C. Integer-Flying-Adder

For certain frequencies, the Flying-Adder architecture uses the periodical carry-in of the accumulator-register for compensation. The resulting time-average frequency contains inherent jitter in those cases. For applications of tight jitter requirement, this is not acceptable. The “Integer-Flying-Adder” presented in [3] eliminates the need of the fractional part in frequency control word $FREQ$ and the associated inherent jitter is nonexistent in this method. The tradeoff is the increasing complexity of the phase-locked loop (PLL).

SHORT TASK: Extend the passage on the Integer-Flying-Adder, picking up right after its final sentence about the phase-locked loop.

INFORMATION SHOWN:

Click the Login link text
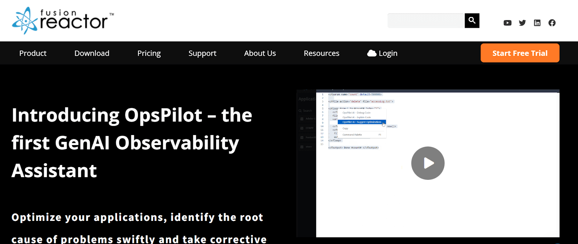The image size is (578, 244). (x=388, y=53)
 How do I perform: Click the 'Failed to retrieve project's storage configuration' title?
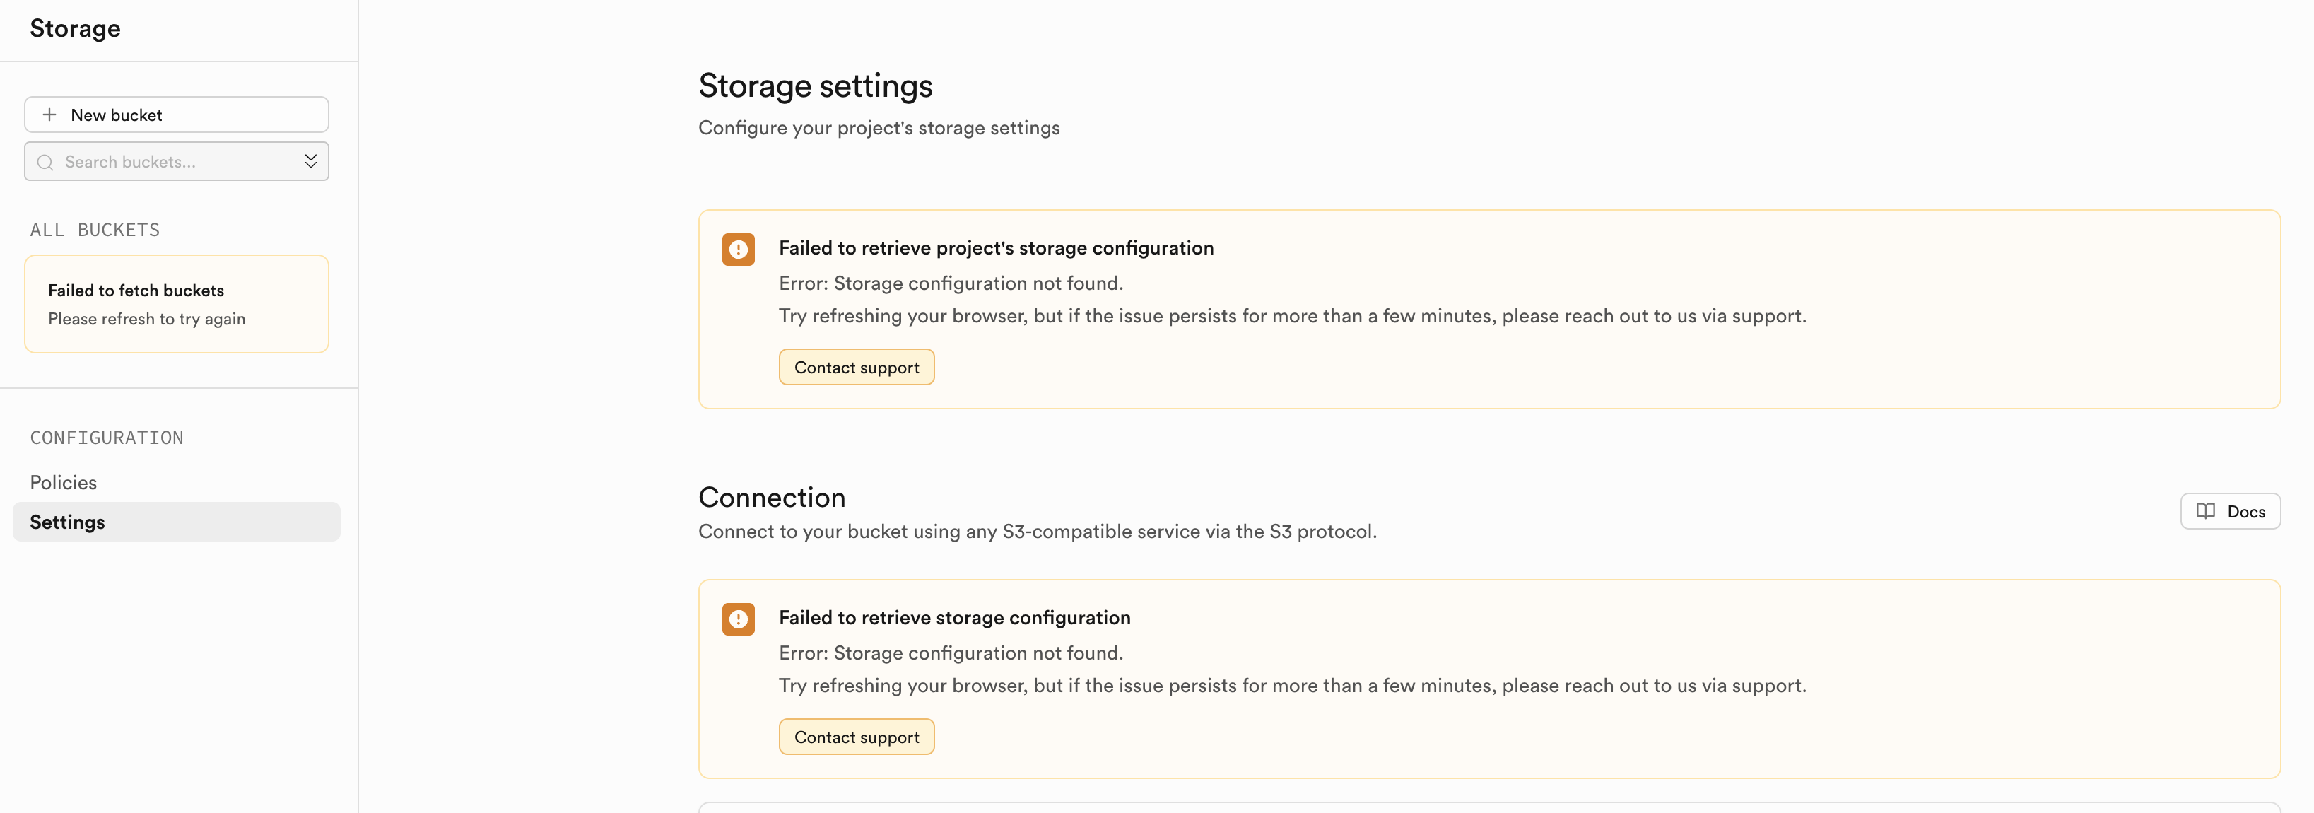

EXPECTED OUTPUT:
III. THE NUMBER OF AVAILABLE PHASES

The Flying-Adder architecture is based on a VCO of $N$ outputs. These outputs, or ticks, will be used repetitively every time the accumulator rolls over. The number of outputs $N$ has direct impact on the synthesizable frequency points that are available from this architecture. It is obvious that the larger $N$ is, the more frequency points there will be. Fig. 4 shows the signal $Z$ of a certain frequency. $Z_{\text{DIV2}}$ and $Z_{\text{DIV4}}$ are the divided-down versions of this signal. If the one-path circuitry of Fig. 1 is used, then edges A, B, and C of a full cycle of $Z$ all have to be generated by this path. The maximum number of ticks available for a full cycle (from A to C) is $2N$ when both the falling edge B and rising edge C require the maximum number of ticks $N$ without the accumulator rolling over. For the two-path circuitry of Fig. 3, the maximum number of available ticks is also $2N$, but the rising and falling edges are generated by different paths. For a four-path version, as shown in Fig. 5 [2, Fig. 12], the maximum number of ticks is still $2N$ for signal $Z$ since any signal has only two edges in one cycle, but edges A, B, C, and D of two cycles are all generated from different paths. The advantage of using multiple paths is to relax the constraint on the speed of the accumulator [2]; it does not necessarily increase the number of available ticks for signal $Z$.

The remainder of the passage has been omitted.